— START OF Material for this exercise —
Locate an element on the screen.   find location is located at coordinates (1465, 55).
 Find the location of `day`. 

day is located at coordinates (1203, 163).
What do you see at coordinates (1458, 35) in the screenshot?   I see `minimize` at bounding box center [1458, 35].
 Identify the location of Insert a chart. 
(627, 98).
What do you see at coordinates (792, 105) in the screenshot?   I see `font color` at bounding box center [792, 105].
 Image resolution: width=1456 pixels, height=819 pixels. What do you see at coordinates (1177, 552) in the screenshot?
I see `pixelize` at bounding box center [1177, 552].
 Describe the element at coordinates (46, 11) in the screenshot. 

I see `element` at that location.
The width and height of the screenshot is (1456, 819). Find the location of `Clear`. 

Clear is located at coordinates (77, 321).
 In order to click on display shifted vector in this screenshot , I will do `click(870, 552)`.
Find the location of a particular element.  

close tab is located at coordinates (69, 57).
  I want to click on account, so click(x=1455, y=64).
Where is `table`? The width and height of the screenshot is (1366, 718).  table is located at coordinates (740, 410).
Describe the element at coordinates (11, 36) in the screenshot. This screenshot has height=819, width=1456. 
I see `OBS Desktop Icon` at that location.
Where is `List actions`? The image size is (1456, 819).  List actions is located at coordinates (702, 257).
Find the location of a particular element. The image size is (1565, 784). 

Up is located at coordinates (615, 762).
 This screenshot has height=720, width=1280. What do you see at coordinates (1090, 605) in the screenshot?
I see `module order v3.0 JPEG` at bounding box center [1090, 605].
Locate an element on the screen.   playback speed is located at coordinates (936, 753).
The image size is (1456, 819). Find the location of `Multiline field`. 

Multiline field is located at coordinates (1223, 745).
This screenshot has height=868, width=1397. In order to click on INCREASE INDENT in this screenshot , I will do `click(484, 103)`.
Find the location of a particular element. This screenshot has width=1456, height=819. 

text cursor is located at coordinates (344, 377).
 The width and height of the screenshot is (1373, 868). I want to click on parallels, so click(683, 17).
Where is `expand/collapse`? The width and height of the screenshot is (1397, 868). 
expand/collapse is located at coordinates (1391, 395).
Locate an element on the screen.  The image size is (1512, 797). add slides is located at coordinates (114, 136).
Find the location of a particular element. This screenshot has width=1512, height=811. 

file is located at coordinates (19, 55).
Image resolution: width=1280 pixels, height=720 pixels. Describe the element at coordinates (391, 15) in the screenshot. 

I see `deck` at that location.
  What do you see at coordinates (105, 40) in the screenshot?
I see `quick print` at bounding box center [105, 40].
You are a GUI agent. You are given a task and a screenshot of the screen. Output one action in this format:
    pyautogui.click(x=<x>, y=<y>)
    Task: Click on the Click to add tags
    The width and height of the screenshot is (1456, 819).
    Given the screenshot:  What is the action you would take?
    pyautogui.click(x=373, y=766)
— END OF Material for this exercise —
Please rewrite everything in the listing from the line containing "has width=1456, height=819." down to the line containing "coordinates (114, 136).", changing "element" to "item" and leaving all else as it is.

● **Answer to the problem**
Find the location of a particular item. This screenshot has width=1456, height=819. 

text cursor is located at coordinates (344, 377).
 The width and height of the screenshot is (1373, 868). I want to click on parallels, so click(683, 17).
Where is `expand/collapse`? The width and height of the screenshot is (1397, 868). 
expand/collapse is located at coordinates (1391, 395).
Locate an item on the screen.  The image size is (1512, 797). add slides is located at coordinates (114, 136).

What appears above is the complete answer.